Masyarakat adat ditangkap pada Senin 22 Juli 2024 pukul 03.00 dini hari. Penangkapan dilakukan di rumah masing-masing warga.
"Berdasarkan informasi awal yang diperoleh Komnas HAM, penangkapan tersebut dilakukan oleh sekitar 50 orang menggunakan 2 unit mobil keamanan dan truk coltdiesel," ujar Hari.
Beberapa korban, kata Hari, ditangkap saat sedang tidur dan diborgol serta dibawa pergi. Peristiwa ini juga disaksikan oleh keluarga dan sejumlah warga yang terbangun.
Adapun beberapa orang yang ditangkap diantaranya Tomson Ambarita, Jonny Ambarita, Gio Ambarita, Prando Tamba, Hitman Gogo Ambarita dan Pak Kwin Ambarita.
Berdasarkan hal tersebut, Komnas HAM memberikan atensi khusus terhadap peristiwa ini dan akan memantau perkembangan penanganan perkara tersebut. Komnas HAM berpendapat dan merekomendasikan, antara lain:
Pertama, mendorong perlindungan terhadap masyarakat adat dan pembela HAM yang merupakan kelompok rentan. Selain itu, Komnas HAM juga meminta Polri untuk mengedepankan pendekatan HAM dan menghindari upaya pemidanaan terhadap pihak yang berkonflik, khususnya masyarakat adat, dalam upaya memperjuangkan hak atas tanahnya.
Komnas HAM memberikan catatan penting terhadap penangkapan yang diduga dilakukan oleh oknum yang menggunakan simbol perusahaan, bukan aparat penegak hukum.
"Tindakan tersebut dapat diidentifikasi sebagai upaya paksa yang tidak sah karena pihak yang berwenang melakukan penangkapan hanya penyidik, penyelidik atas perintah penyidik dan penyidik pembantu," ungkapnya.
Hari menyampaikan penangkapan menurut KUHAP merupakan tindakan penyidik berupa pengekangan sementara waktu kebebasan tersangka atau terdakwa apabila terdapat cukup bukti guna kepentingan penyidikan atau penuntutan dan/atau peradilan.
Adapun penangkapan dilakukan, jelas Hari, setidaknya mensyaratkan penangkapan didasarkan pada bukti permulaan yang cukup, tidak dilakukan sewenang-wenang dan memiliki landasan hukum, tidak menggunakan kekerasan, dan dilengkapi dengan surat perintah penangkapan.

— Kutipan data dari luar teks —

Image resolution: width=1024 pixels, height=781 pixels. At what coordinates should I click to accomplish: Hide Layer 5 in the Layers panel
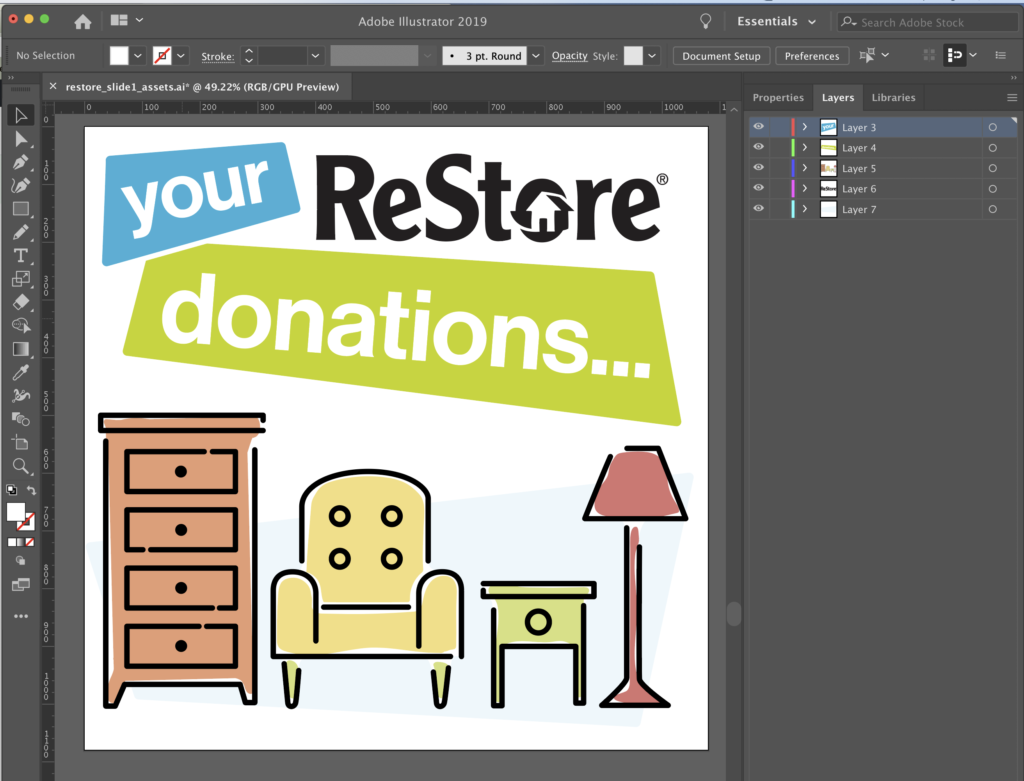(x=758, y=167)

Sementara itu, apabila terdapat keterlibatan anggota Polri dalam proses tersebut, Komnas HAM mengingatkan penggunaan kekuatan Polri harus senantiasa menghormati prinsip dan standar HAM sebagaimana Perkap Nomor 8 Tahun 2009 tentang Prinsip dan Standar HAM dalam Penyelenggaraan Tugas Kepolisian, dan Perkap Nomor 1 Tahun 2009.
"Sebagai pedoman dalam penggunaan kekuatan guna menghindari kekuatan yang berlebih dan tidak bertanggung jawab, antara lain prinsip legalitas, proporsionalitas, preventif, nesesitas, kewajiban dan masuk akal sebagai syarat," ungkapnya.
Kedua, meminta Kementerian Lingkungan Hidup dan Kehutanan (KLHK) untuk ikut terlibat dalam penyelesaian konflik Agraria di sekitar wilayah kehutanan yang melibatkan korporasi dengan masyarakat, khususnya masyarakat adat.
Ketiga, Komnas HAM mendesak korporasi dalam hal ini PT. TPL untuk memedomani prinsip-prinsip bisnis dan HAM. Sebagai bentuk penghormatan HAM, korporasi harus memasukkan prinsip-prinsip HAM dalam kebijakan atau aturan internal.
"Serta mempertimbangan standar dan informasi tambahan terkait HAM dalam kegiatan operasional perusahaan," pungkasnya.